Interframe compression works well as long as the receiver receives all of the data packets. Unfortunately, some networks, such as the Internet, suffer from a high rate of packet loss and resulting transmission delays. In particular, depending on conditions such as how congested the Internet is at any given time, loss of entire packets has been found to occur on the Internet at a rate of up to 25%, or up to one in every four packets.

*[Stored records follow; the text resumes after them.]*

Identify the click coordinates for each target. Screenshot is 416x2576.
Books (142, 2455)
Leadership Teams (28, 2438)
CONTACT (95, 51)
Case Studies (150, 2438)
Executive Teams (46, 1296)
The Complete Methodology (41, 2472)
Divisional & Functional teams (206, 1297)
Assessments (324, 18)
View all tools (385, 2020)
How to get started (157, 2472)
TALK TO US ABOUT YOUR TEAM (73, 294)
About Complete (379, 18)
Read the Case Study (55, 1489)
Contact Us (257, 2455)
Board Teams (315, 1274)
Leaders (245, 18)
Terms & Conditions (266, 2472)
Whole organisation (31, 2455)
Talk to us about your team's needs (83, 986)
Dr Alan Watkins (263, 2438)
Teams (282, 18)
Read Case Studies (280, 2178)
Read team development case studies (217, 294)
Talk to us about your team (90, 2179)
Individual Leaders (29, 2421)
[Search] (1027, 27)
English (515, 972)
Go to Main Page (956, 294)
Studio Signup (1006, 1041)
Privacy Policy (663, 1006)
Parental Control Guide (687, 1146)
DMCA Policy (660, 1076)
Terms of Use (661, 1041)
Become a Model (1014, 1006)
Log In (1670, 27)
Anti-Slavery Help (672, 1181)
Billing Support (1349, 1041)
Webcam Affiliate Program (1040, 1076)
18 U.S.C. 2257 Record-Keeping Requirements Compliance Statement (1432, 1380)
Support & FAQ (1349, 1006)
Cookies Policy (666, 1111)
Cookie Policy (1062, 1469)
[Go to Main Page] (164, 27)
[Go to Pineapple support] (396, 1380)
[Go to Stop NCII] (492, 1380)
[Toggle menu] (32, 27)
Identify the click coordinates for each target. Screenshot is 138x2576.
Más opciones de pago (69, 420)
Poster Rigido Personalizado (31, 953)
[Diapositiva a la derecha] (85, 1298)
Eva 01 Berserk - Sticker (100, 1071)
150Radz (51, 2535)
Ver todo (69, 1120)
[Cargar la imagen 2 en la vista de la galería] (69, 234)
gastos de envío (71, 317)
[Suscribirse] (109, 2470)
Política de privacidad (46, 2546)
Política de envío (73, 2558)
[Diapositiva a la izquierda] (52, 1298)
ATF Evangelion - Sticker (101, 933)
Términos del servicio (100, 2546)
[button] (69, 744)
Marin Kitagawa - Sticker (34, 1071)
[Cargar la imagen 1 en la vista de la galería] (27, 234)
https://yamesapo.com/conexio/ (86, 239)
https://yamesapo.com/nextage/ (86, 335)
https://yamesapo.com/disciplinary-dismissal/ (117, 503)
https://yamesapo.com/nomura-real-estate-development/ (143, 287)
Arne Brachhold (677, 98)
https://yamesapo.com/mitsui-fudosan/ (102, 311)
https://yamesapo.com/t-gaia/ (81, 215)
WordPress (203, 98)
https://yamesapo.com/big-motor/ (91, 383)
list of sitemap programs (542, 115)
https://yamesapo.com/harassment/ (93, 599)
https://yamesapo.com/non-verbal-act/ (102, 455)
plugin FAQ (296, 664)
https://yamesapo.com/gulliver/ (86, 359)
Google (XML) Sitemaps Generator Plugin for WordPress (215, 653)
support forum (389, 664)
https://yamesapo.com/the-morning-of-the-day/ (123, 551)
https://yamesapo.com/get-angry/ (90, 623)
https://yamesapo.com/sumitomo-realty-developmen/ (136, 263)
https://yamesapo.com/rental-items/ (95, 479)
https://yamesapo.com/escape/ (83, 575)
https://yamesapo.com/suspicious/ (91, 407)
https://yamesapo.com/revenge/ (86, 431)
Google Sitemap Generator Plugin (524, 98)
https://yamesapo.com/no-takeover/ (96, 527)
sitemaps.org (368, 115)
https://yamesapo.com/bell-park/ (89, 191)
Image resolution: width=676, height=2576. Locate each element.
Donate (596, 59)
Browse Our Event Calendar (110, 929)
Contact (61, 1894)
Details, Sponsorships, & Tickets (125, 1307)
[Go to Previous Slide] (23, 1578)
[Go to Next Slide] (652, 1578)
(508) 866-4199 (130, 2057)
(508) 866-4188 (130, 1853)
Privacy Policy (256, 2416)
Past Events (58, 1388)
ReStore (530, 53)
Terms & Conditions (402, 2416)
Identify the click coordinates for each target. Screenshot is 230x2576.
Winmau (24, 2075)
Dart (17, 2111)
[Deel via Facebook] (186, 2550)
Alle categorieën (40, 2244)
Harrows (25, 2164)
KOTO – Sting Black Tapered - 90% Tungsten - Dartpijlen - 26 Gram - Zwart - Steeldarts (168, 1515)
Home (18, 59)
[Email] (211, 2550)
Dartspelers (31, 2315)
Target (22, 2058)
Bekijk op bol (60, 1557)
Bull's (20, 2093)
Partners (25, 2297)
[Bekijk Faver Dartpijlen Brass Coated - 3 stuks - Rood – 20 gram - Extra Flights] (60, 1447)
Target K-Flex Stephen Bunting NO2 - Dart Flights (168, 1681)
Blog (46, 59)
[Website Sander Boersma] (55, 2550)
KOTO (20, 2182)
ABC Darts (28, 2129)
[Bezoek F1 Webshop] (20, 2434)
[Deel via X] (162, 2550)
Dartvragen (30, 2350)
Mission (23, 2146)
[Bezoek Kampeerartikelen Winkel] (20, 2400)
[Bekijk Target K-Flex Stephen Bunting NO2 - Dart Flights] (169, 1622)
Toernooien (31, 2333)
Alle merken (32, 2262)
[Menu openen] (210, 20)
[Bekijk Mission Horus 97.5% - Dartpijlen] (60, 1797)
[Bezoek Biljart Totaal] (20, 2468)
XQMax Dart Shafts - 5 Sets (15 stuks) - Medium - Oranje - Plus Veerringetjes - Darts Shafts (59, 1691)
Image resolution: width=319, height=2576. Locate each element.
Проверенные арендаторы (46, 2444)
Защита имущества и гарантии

When the receiver detects a packet loss, the receiver either requests transmission of a keyframe or a portion of a keyframe or requests retransmission of the lost packet(s). Thus, the reconstruction and display of the video must wait until the retransmitted packet(s) have been received. Real-time video signals (especially compressed signals) are highly sensitive to delay and will appear jumpy, interrupted, or otherwise distorted if the packets do not flow continuously to the receiving end. Therefore, although the loss of packets in a real time video transmission has been correctable, the resulting video images have often been of unacceptable quality, leading to user dissatisfaction.
Although the problems of packet loss have been described in the context of video conferencing, they can also occur with transmission of video data over the Internet or with transmission of any compressed data.